Assigned task
Should the word "will" occur in a line of the records, copy that line.
BEGIN Dataset entries
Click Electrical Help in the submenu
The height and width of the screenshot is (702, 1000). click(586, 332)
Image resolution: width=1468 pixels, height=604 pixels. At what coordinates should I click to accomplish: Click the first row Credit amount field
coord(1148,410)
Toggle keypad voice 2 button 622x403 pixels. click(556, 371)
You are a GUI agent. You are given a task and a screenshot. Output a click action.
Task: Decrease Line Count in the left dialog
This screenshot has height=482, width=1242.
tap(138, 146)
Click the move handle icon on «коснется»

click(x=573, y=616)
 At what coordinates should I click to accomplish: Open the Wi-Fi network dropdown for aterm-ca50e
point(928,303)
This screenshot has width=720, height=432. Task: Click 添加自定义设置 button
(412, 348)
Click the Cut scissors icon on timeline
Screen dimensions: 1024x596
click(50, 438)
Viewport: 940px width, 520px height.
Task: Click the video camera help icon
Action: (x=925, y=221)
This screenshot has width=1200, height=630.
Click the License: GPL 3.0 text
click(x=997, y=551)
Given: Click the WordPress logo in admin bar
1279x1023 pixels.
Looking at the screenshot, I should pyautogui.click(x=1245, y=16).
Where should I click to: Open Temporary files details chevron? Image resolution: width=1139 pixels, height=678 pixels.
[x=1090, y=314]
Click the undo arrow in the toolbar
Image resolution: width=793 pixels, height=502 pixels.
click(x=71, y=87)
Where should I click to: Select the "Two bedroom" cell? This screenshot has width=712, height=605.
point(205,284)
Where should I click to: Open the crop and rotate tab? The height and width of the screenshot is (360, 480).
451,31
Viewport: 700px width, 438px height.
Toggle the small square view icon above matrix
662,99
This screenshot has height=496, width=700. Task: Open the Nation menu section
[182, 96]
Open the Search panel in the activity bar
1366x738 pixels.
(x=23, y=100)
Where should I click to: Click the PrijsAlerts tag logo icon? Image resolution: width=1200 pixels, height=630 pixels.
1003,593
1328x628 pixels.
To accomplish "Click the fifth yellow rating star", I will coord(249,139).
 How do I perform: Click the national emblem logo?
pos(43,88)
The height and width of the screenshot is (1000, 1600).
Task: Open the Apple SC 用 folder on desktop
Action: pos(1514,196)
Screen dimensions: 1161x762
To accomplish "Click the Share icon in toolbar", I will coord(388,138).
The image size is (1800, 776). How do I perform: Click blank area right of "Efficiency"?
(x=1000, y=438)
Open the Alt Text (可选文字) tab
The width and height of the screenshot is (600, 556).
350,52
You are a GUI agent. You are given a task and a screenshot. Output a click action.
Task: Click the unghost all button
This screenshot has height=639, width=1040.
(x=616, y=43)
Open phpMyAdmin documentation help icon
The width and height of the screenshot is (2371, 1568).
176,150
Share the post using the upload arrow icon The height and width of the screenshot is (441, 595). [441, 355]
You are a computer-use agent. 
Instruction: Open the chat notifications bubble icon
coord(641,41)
END Dataset entries
Answer to this problem
To accomplish "Click the fifth yellow rating star", I will coord(249,139).
To accomplish "Click the Share icon in toolbar", I will coord(388,138).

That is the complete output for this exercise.